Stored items
- - -
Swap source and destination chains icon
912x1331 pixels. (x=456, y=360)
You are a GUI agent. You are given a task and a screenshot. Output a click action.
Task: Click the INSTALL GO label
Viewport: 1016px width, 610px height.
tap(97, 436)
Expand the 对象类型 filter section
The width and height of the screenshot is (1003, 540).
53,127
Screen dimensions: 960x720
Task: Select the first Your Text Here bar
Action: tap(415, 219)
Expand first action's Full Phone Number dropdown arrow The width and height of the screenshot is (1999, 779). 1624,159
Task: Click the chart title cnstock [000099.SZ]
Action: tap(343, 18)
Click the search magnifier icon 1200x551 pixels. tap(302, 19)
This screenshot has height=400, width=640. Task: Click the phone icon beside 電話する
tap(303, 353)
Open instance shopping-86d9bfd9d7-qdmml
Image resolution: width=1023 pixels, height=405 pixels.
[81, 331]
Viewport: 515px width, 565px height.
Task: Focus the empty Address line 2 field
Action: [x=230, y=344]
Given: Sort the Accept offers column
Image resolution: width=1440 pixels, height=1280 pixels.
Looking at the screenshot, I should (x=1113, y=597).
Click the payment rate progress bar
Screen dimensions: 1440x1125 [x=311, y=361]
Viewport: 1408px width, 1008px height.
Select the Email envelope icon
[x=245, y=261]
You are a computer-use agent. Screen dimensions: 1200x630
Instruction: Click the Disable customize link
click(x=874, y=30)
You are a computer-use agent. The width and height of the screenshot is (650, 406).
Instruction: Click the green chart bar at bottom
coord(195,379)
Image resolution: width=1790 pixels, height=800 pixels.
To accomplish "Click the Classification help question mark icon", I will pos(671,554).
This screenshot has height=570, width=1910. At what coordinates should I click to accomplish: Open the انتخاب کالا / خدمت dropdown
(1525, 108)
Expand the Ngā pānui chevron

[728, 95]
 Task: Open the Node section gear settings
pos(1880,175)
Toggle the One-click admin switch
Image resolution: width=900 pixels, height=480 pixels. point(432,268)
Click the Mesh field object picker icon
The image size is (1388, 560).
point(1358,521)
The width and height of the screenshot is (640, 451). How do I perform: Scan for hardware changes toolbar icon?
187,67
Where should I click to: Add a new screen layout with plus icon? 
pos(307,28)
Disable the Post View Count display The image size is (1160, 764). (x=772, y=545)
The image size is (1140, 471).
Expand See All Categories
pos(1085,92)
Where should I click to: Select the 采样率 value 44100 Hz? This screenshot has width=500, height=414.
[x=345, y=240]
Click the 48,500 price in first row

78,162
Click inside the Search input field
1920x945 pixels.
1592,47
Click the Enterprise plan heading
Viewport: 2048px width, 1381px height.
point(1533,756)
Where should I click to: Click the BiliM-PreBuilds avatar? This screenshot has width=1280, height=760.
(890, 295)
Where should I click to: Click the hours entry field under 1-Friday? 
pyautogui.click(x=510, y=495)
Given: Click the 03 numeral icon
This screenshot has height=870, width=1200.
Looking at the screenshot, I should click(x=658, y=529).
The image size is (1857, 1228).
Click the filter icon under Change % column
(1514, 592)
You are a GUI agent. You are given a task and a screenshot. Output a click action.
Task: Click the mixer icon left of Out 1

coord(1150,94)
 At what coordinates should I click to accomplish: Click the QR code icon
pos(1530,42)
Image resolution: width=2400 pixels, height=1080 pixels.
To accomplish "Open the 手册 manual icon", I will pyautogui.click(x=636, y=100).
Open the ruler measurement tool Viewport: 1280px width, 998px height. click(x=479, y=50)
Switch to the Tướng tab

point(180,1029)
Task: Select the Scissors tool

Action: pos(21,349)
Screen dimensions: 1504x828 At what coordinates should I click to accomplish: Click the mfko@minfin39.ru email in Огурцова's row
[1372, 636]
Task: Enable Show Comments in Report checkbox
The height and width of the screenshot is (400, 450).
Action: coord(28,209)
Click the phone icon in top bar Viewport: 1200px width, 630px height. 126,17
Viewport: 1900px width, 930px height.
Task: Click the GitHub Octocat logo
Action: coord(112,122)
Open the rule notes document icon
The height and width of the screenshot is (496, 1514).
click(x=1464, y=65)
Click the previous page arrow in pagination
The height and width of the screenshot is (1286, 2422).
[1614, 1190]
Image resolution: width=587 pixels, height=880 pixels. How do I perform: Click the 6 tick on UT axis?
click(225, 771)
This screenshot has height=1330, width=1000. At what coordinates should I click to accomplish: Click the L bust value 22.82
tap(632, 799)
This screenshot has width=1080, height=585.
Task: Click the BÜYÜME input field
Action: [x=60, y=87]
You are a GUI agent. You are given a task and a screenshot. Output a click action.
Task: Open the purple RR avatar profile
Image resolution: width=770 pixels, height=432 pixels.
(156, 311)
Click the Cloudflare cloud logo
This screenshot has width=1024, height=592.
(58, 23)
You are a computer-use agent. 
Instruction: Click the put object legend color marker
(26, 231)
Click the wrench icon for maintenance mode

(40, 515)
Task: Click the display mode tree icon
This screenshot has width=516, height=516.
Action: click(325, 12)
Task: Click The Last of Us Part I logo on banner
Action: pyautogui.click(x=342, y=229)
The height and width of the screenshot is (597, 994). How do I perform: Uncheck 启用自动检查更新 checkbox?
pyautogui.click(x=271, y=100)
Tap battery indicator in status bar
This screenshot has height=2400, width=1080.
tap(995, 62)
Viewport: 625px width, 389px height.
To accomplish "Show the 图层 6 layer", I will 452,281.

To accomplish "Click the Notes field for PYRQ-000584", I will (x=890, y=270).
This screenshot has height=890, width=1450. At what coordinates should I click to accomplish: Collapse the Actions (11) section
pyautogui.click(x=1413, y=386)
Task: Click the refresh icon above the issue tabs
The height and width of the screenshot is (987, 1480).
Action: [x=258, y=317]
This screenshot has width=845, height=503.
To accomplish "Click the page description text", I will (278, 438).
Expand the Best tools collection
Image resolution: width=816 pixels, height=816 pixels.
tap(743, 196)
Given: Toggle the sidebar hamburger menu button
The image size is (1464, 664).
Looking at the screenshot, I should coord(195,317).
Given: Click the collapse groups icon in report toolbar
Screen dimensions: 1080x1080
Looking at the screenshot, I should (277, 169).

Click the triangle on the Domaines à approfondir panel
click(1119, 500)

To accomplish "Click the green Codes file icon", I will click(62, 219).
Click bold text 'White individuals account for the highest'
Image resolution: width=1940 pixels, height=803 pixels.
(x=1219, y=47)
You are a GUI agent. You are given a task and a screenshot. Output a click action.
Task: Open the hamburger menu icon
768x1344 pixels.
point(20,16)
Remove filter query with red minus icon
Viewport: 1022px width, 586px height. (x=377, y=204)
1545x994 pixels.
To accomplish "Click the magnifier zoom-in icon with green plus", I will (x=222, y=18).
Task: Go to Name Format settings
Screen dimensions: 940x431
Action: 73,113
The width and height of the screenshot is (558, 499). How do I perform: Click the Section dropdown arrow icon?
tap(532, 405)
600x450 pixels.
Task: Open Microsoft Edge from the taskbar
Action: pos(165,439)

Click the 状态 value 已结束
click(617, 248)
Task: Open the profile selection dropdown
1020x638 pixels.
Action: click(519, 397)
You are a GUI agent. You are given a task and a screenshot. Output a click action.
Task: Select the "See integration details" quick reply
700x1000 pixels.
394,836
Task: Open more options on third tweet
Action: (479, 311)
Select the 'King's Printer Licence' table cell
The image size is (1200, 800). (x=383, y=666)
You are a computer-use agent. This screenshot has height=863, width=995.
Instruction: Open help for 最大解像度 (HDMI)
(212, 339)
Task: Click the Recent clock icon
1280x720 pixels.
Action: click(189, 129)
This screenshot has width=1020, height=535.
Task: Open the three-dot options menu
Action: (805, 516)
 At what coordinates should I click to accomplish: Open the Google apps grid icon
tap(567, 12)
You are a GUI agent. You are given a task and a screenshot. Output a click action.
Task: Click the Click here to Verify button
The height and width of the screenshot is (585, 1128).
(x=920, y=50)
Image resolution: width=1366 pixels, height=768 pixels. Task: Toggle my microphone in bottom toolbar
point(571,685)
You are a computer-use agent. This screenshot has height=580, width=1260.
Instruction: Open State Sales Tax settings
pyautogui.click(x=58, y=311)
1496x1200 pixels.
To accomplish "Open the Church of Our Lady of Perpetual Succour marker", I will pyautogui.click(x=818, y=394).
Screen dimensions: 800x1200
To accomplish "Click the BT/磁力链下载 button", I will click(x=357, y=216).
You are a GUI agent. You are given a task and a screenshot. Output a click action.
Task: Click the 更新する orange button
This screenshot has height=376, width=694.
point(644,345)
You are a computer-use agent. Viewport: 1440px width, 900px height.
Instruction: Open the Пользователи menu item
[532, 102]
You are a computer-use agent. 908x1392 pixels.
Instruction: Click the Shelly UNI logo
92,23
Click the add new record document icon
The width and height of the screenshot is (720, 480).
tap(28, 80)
- - -
TASK TO CARRY OUT:
Say how many lines in the data hold the string "hamburger", and write nothing else.

RESPONSE TO THE TASK:
2